With the many diets available, and each one claiming to be the best, knowing what to eat can be extremely confusing and frustrating. Luckily, eating healthy doesn’t have to cause you stress. Focusing on a diet that contains whole, nutrient dense, fiber rich foods is the best thing you can do for your health. A simple way to make sure you are eating the healthy foods in appropriate portions is to follow the “Plate Method.”
The Plate Method
The Plate Method is derived from MyPlate, a USDA guideline. The concept is to divide your meal plate into portions of non-starchy vegetables, lean proteins, and whole grains/starchy vegetables, with additional fruits and healthy fats throughout the day.

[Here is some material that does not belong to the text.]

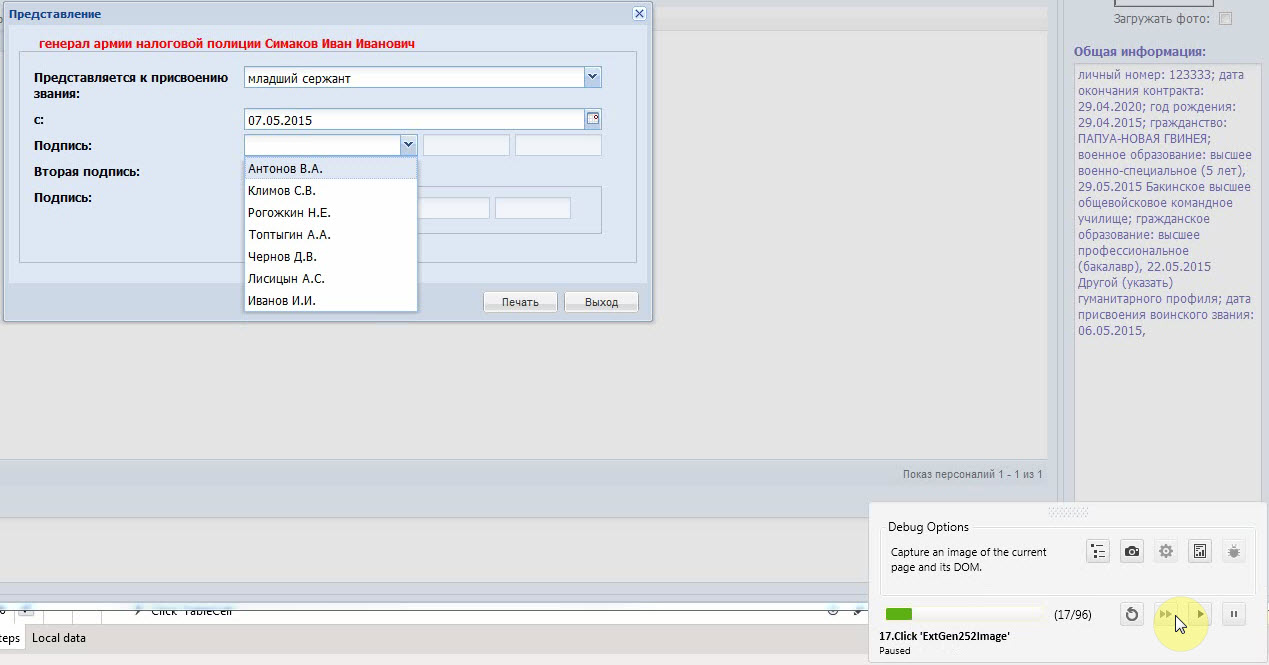Click the bug debug icon
Image resolution: width=1269 pixels, height=665 pixels.
coord(1234,551)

This eating plan allows you to avoid extremely restrictive diets, counting calories, measuring foods, and stressing about what to include on your plate.The guideline is flexible, allowing you to maintain healthy eating habits when you aren’t at home.
Benefits of this eating pattern include:
- Increased energy
- Improved mood
- Blood sugar stability
- Prevention of chronic disease
- Improved gut health
- Improved immunity
How Does it Work?
It’s simple: Start with a plate. Recommendations are for a 9-inch plate, but that size will depend on your height, weight, gender, and activity level. Typically, people who are taller and more physically active require more food, and a larger 12-inch plate may be appropriate. It is important to pay close attention to your fullness cues throughout your meal, to prevent overeating.

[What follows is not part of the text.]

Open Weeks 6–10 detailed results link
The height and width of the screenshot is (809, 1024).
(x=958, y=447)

Once you have your plate set, fill half of it with non-starchy vegetables such as bell peppers, broccoli, carrots, lettuce, mushrooms, onions, tomatoes, and many more. These foods provide fiber, vitamins, minerals, and phytonutrients.
Next, fill one-quarter of your plate with lean proteins. Examples include chicken, turkey, fish, lean beef, eggs, Greek yogurt, beans, and lentils. Protein helps build strong bones and muscles, aids digestion, plays a role in hormone regulation, decreases muscle loss, helps to curb hunger and much more.
Finally, fill the last one-quarter of your plate with carbohydrates, focusing on starchy vegetables and whole grains. These types of carbs are preferred, as they contain more fiber, vitamins, and minerals than refined carbohydrates. Examples include potatoes, sweet potato, butternut squash, corn, beans, and lentils, brown or wild rice, quinoa, oatmeal, whole grain bread, whole grain tortillas and barley.
Fruits can be included either with your meals, or as a snack. If you have diabetes, remember that fruit is considered a carbohydrate and Registered Dietitians recommend that fruit is included within that section of your plate.
To incorporate healthy fats into your meals, I recommend cooking with avocado oil, adding avocado to your meals, including salmon as a protein source, using olive oil-based salad dressings, snacking on nuts, and adding flax or chia seeds to smoothies. When it comes to hydration, choose water most often, and limit or avoid intake of sugar-sweetened beverages such as soda and juice.
That’s it! With the Plate Method style of eating, say goodbye to highly restrictive diets and calorie counting and say hello to improved health and food freedom.